Monday, August 22, 2016

The beheading of Richard de Folville outside Teigh church

Teigh village. Looks harmless, doesn't it?

But when I showed you the perfect 18th-century interior of its church I said there there "much else - light and dark - to tell about this little Rutland village".

This is the first of three posts telling those stories.

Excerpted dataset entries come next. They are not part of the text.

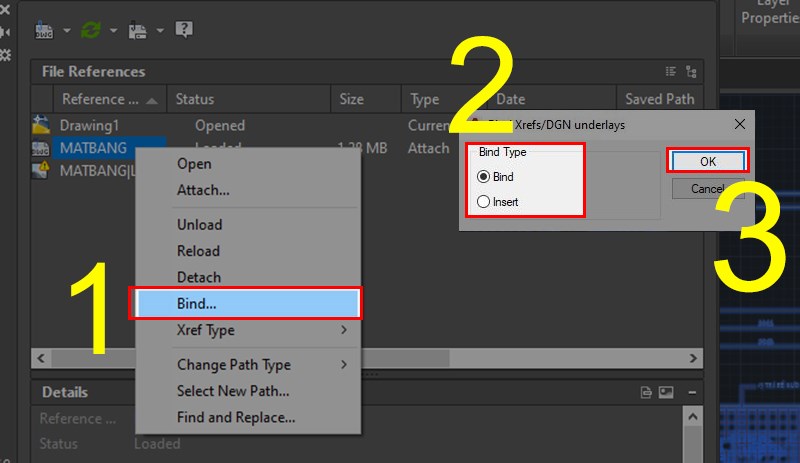Click the green Refresh icon

(x=91, y=30)
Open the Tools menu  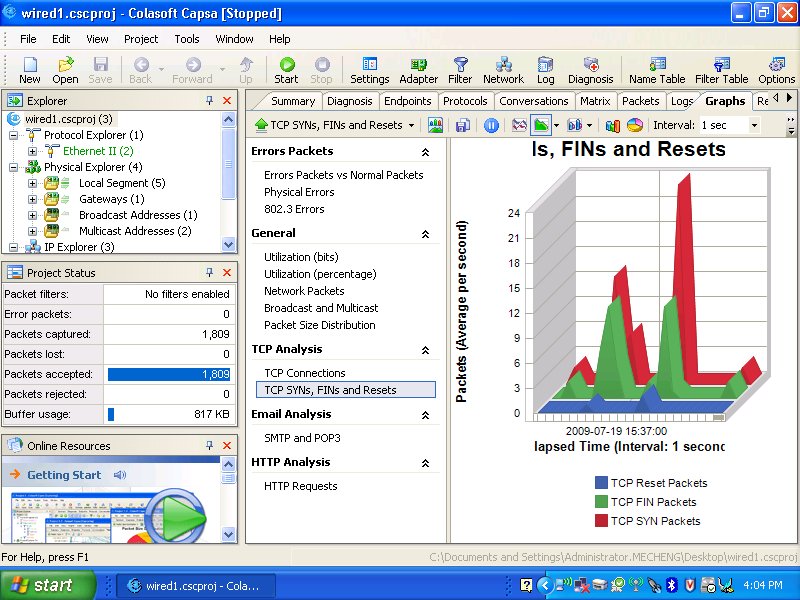point(187,39)
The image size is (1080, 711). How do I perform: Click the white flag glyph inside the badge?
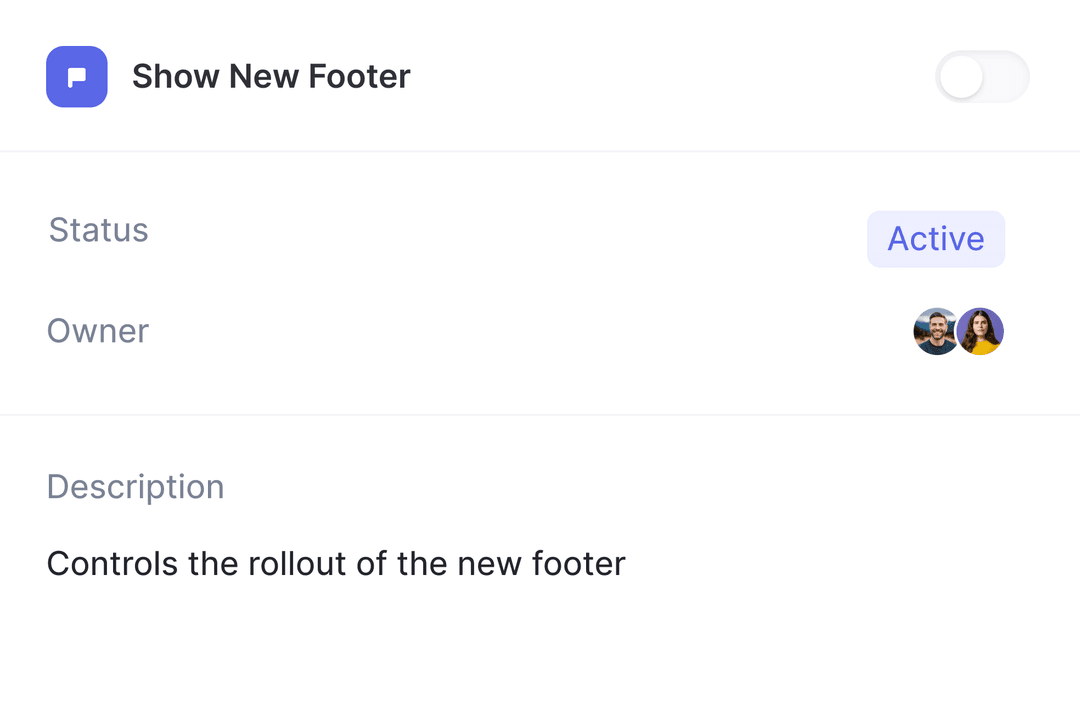77,76
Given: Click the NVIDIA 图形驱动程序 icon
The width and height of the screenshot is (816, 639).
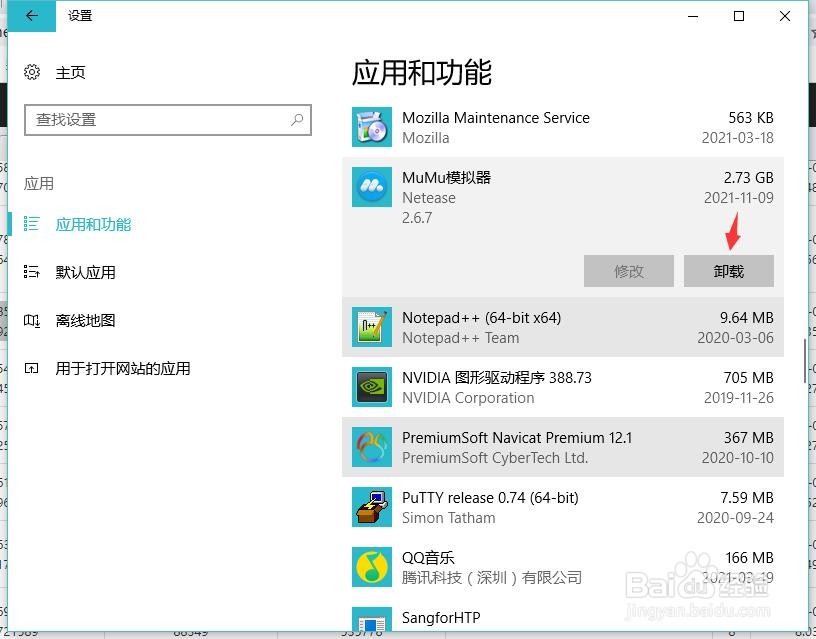Looking at the screenshot, I should coord(371,387).
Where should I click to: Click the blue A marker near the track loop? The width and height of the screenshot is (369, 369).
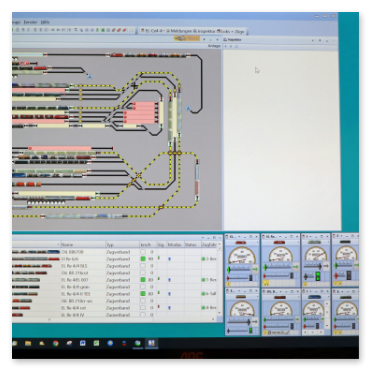click(188, 109)
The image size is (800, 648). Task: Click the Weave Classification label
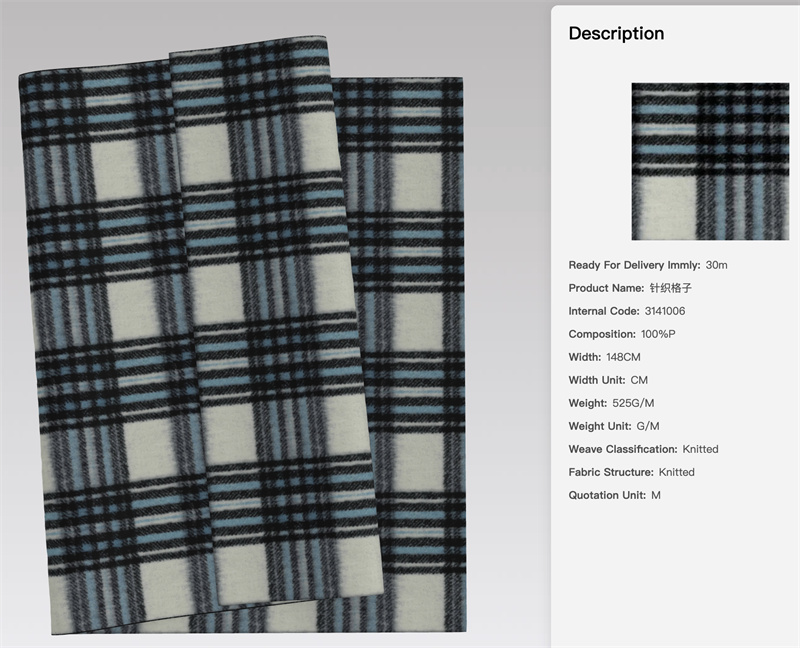click(623, 449)
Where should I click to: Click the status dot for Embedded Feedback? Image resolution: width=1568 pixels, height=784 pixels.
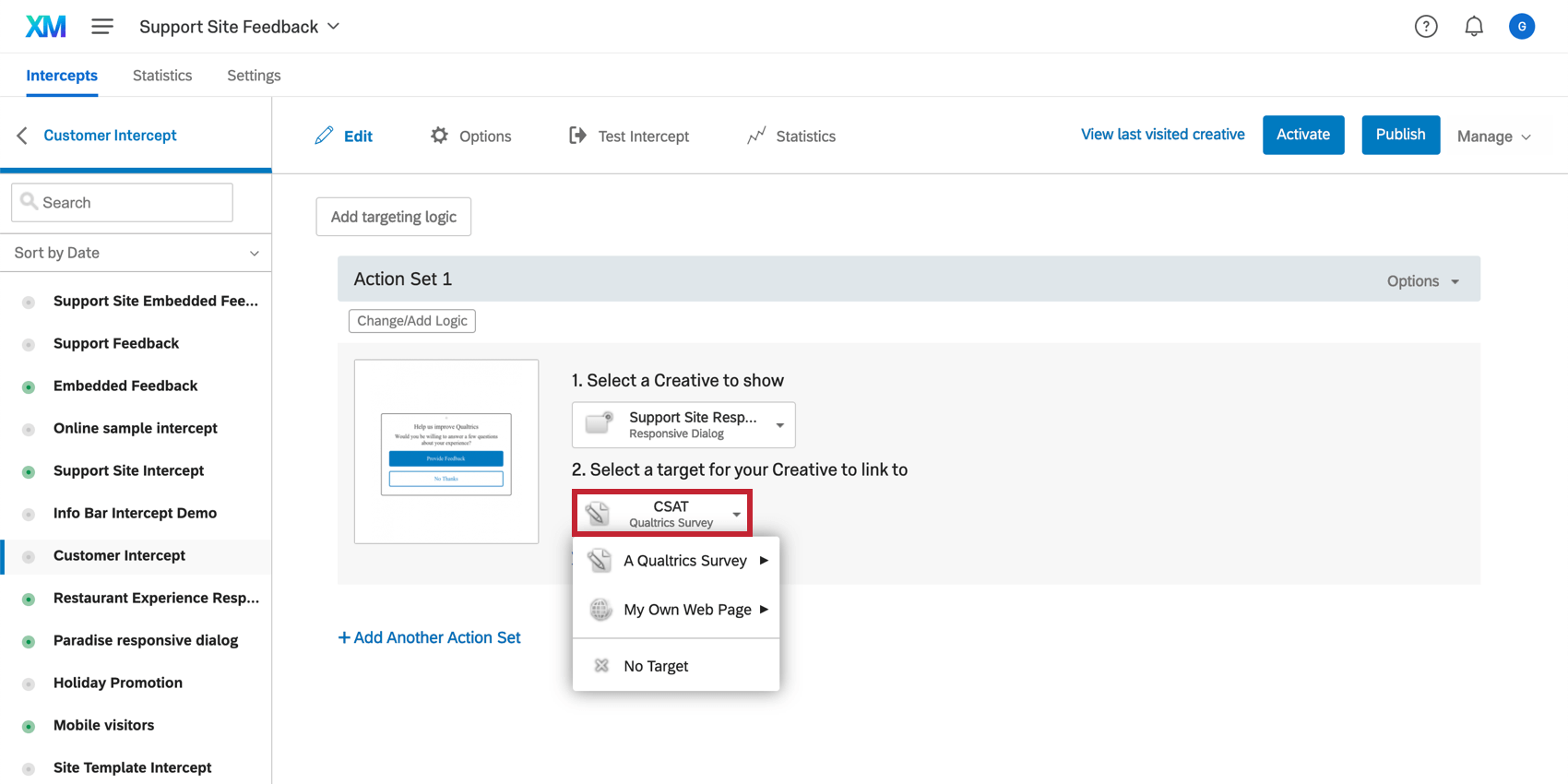(29, 386)

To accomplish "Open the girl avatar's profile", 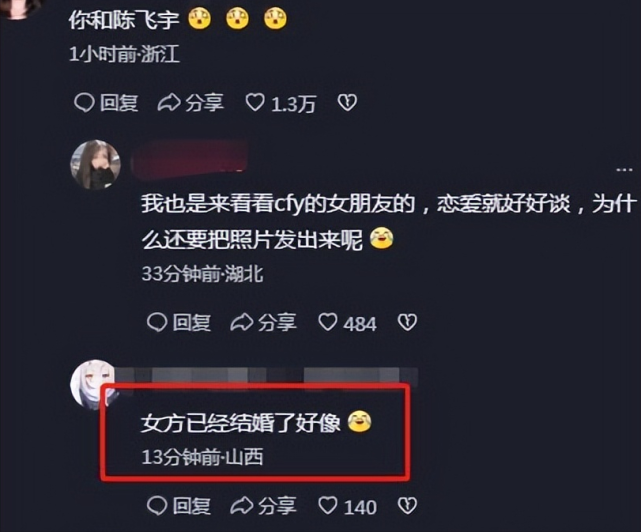I will coord(96,165).
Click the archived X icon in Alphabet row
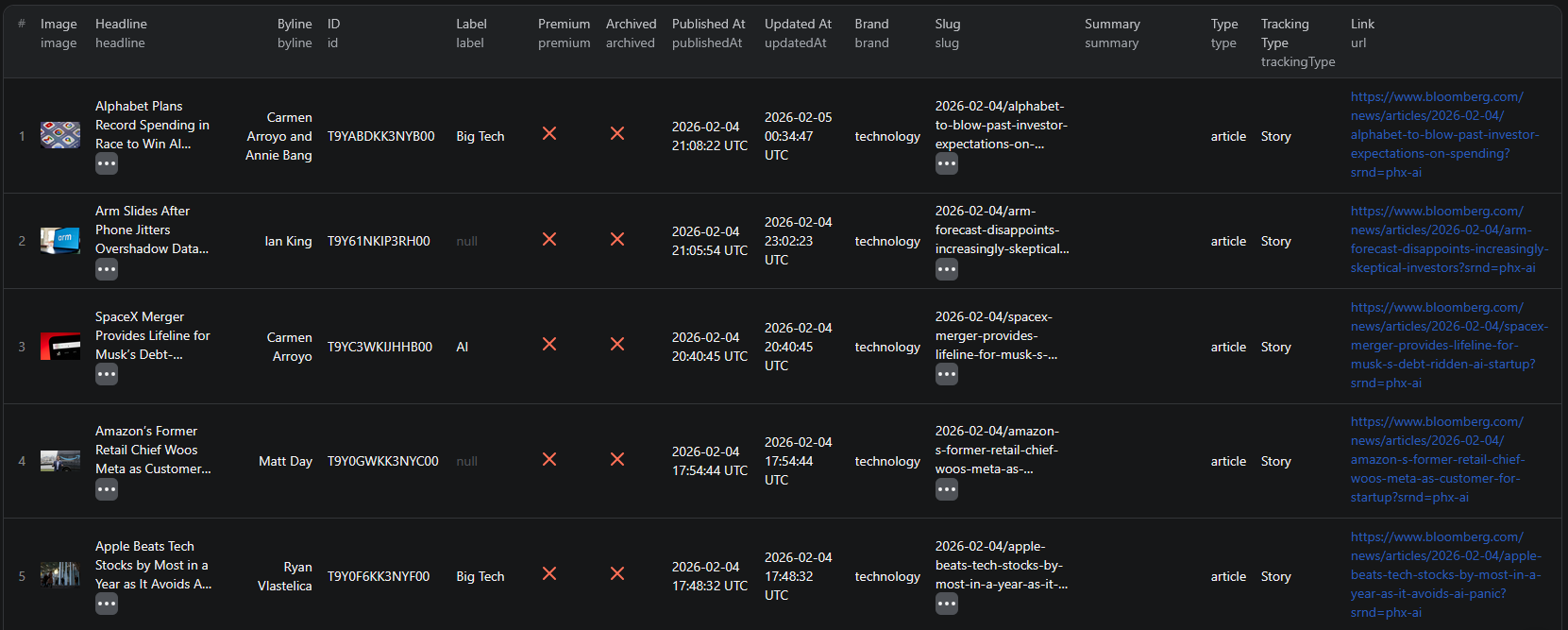 click(617, 134)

As the BBC page for an old edition of Jonathan Freedland's The Long View says:
The Folvilles were a Leicestershire gentry family who, throughout the 1320s and 30s, terrorised their local community, committing numerous crimes. In 1310 the father of the family, John de Folville, Lord of Ashby Folville, Leicestershire and of Teigh, Rutland, had died leaving a widow, Alice de Folville and seven sons. 
The eldest, also named John, inherited the manor of Ashby Folville and seems to have lived within the law. However, his brothers, Eustace, Laurence, Richard, Robert, Thomas and Walter formed the core of a criminal gang.
But Richard was to meet a brutal end:
However, in Feb 1340 justice finally caught up with at least one of the Folville brothers. A commission was appointed to arrest Richard de Foville under the statute of 1336 and send him to the Tower of London. 
In late 1340 or early 1341 Richard, who had been made rector of Teigh by his elder brother, took refuge in his church along with a band of followers - including, perhaps, some of his brothers. 
Shooting arrows from within, Richard killed one of his pursuers and wounded others before being dragged out by the angry crowd and beheaded outside the church by Sir Robert de Colville, a keeper of the peace.